Abstract 19045: Impaired Autophagy Induced by Activated mTORC1 Underlies Development of Dystrophic Cardiomyopathy.
Purpose: Heart failure is a main cause of death in patients with Duchenne muscular dystrophy. Here, we hypothesized that impaired autophagy contributes to the cardiac phenotype in muscular dystrophy.
Methods and Results: We first examined whether cardiac autophagy is altered in the dystrophin-deficient mdx mouse (MDX). Heart weight/tibia length (HW/TL) was similar in MDX and age-matched C57BL10 control mice at 22-week-old (wo).
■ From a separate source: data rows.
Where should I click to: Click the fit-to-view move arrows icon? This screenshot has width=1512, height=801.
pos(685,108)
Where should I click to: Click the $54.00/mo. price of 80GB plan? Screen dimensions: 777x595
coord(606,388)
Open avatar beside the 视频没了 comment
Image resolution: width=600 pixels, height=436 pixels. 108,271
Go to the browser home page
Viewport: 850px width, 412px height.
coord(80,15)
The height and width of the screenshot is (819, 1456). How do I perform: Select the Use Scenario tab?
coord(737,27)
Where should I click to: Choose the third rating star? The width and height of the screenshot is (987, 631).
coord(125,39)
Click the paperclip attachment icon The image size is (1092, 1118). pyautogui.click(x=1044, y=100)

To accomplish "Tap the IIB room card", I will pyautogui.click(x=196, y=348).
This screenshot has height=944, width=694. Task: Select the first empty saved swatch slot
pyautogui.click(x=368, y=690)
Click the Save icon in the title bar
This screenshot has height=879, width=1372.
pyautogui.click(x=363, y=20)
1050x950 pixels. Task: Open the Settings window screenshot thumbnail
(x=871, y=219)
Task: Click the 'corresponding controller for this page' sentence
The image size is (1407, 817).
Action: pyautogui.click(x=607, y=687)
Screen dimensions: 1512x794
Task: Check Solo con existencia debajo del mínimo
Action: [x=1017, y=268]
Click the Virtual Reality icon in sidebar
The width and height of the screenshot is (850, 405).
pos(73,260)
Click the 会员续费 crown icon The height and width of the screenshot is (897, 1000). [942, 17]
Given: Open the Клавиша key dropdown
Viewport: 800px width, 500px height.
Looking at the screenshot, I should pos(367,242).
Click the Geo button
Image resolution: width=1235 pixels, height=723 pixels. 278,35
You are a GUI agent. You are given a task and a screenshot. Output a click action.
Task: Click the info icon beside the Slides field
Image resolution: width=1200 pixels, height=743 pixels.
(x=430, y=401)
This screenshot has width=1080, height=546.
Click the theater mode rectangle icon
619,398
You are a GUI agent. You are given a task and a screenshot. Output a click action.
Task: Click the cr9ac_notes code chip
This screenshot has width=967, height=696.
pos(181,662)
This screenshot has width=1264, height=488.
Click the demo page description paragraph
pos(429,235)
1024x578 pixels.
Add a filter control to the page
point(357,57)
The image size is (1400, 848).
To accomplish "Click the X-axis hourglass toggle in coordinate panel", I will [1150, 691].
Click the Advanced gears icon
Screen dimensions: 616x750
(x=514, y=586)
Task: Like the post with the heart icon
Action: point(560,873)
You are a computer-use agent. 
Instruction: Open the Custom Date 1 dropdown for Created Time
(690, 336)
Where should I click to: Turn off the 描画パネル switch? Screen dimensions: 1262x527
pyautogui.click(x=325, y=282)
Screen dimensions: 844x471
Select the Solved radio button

Although cardiac mRNA levels of LC3B and p62 were unchanged in MDX, protein levels of LC3-II (+2.2 fold) and p62 (+2.7 fold) were significantly higher in MDX than those in control, suggesting impaired autophagic flux at the later stage, i.e. autophagosome-lysosome fusion and/or lysosomal degradation. Phospho-S6 and phospho-4EBP1 levels were markedly increased in MDX, indicating activation of mTORC1, a negative regulator of autophagy. Although mTORC1 negatively regulates transcription factor EB which promotes lysosome biogenesis, its target genes were not reduced in MDX. We next examined whether activated mTORC1 impairs autophagic flux in H9c2 cardiomyoblasts. Treatment of cells with MHY1485 (5 μM), an mTORC1 activator, resulted in accumulation of LC3-II and p62 proteins, as seen in MDX hearts. MHY1485 did not affect LysoTracker Red fluorescence, suggesting suppression of autophagic flux independent of lysosome function. Finally, to examine the role of impaired autophagy in the cardiac phenotype, we treated MDX with resveratrol (RSV, 400 mg/kg chow), which promotes autophagy, using separate groups of mice. RSV was started at 8-wo, and mice were sacrificed at 65-wo. In echocardiography at 62-wo, LV fractional shortening was higher (38±2% vs. 34±1%, P<0.05), and end-diastolic LV dimension was smaller in RSV-treated MDX than those in untreated MDX. HW/TL was also reduced by RSV. RSV significantly increased autophagy-related genes including LC3B, PINK1, and Rab7, but rather reduced total LC3 protein level, indicating a restoration of autophagic flux by RSV. Phospho-S6 and phospho-4EBP1 levels were not changed by RSV, indicating mTORC1-independent restoration of autophagy.
Conclusion: The findings suggest that impairment of autophagy induced by activated mTORC1 underlies development of dystrophic cardiomyopathy.
Author Disclosures: A. Kuno: None. R. Hosoda: None. R. Sebori: None. Y. Horio: None.
- © 2016 by American Heart Association, Inc.